Separate LM fine tuning and classification head training

I have a large text corpus, and a small subset of it that is labelled for a mutli-label text classification task. I’ve seen many (excellent!) examples of fine-tuning different models for sequence classification, but I couldn’t find one in which the training is separated to two distinct stages:

  1. Fine-tune a specific language model on a specific corpus (unsupervised).
  2. Train a sequence classification model on top of it on a labelled subset of the original dataset (supervised).

I assume this is a pretty common (and simple) scenario, but I couldn’t find any relevant docs. If anyone can provide any pointers, it would be much appreciated!

Hi @adamh

You can use the run_language_modeling script here to finetune the pre-trained model for ex BertForMaksedLM.

Then you should be able to load the model using BertForSequenceClassification model which will take the base model and add a classification head on top, which you can then fine-tune for classification.

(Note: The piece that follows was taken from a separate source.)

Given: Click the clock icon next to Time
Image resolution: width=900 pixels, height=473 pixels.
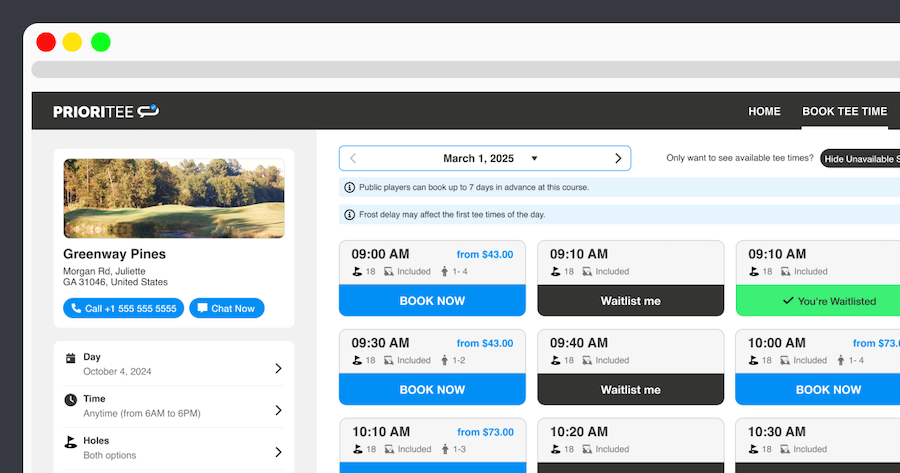Looking at the screenshot, I should click(70, 400).
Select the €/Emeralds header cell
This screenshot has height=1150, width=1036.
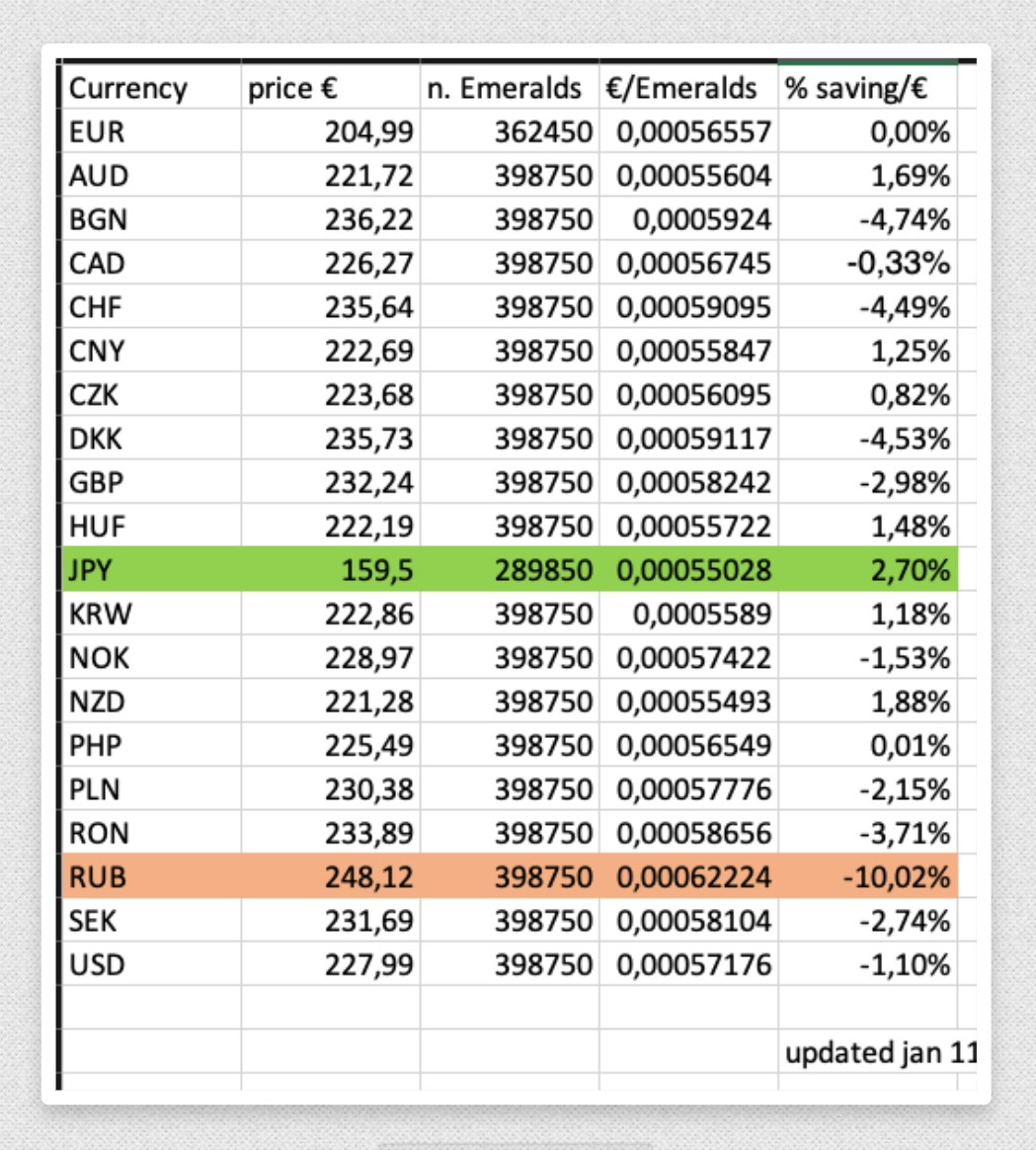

Would love to see a combined script that shows this working.

Pre-training usually takes longer time and there are multiple downstream task you can use the pre-trained model for so IMO combined script won’t be useful. But feel free to create one if you feel like it :wink:

if I could get it to work, I would. But I can’t, which is why I’d like to see a working example.

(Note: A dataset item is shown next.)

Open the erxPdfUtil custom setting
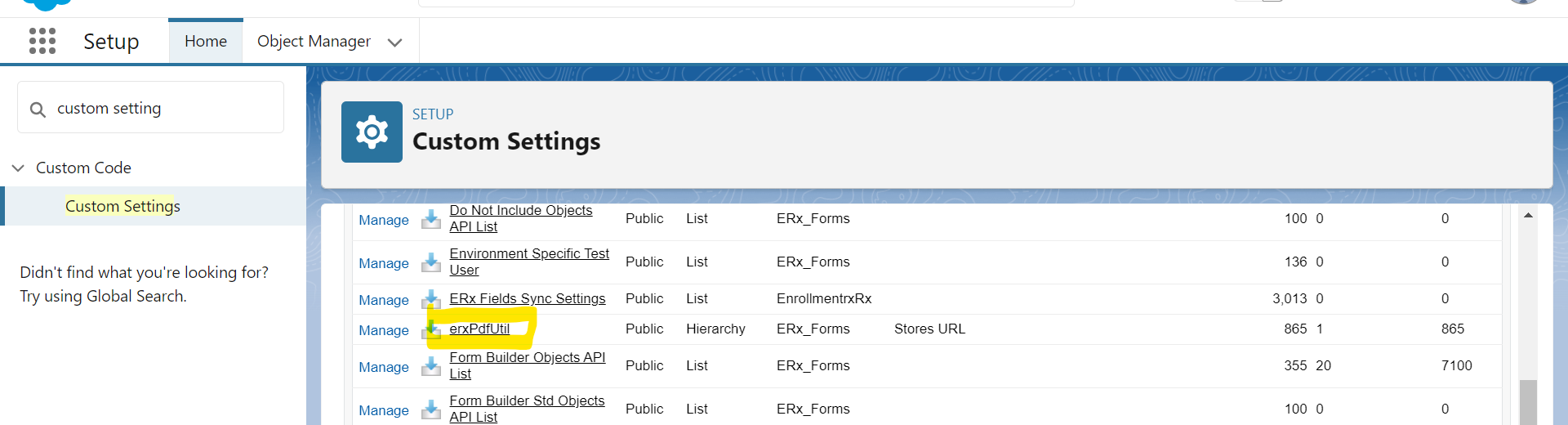The image size is (1568, 425). 479,329
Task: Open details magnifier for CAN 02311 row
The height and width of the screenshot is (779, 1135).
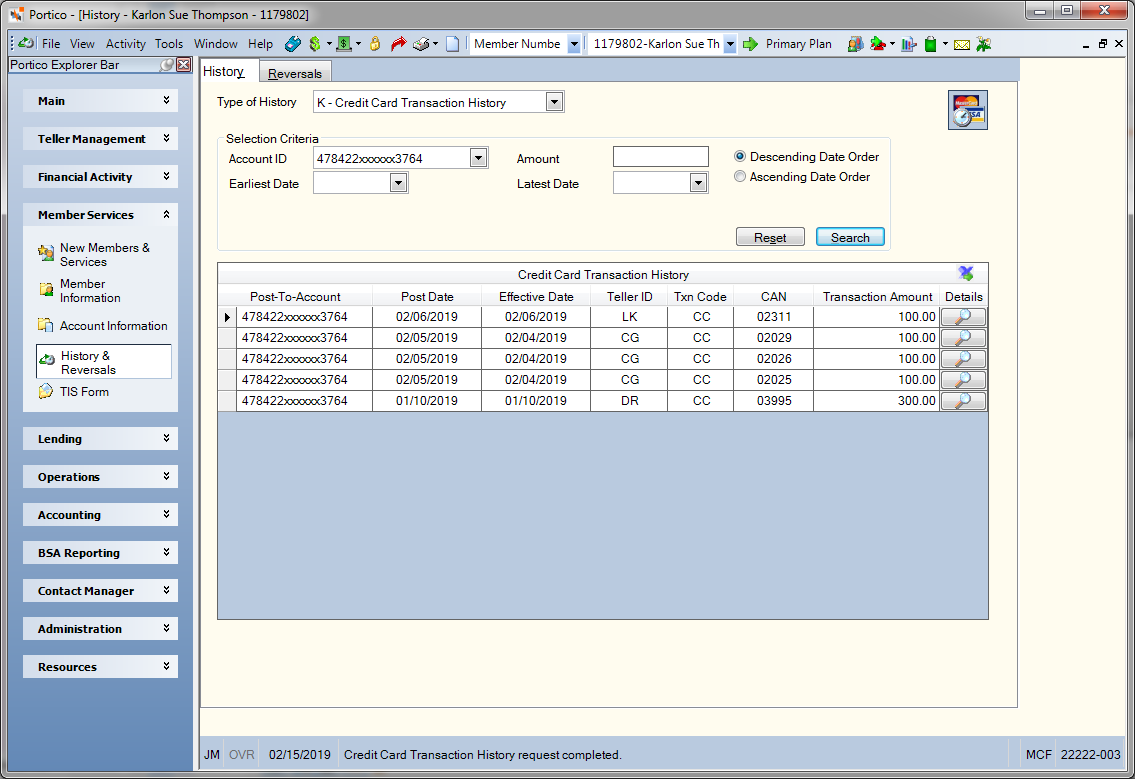Action: click(x=963, y=317)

Hi @adamh, did you find out how to do this? I also want to leverage a fine-tuned language model for classification. As far as I can tell when we choose a classification head then we must discard the previous head - i.e. in this case our beautifully fine-tuned LM head! So, can we put a classification head on top of this rather than discard it, or - do we need to unlock the next layers of our LM and propagate the weights down into the model so that when discarding our LM head we still have an underlying model that has inherited our fine-tuning?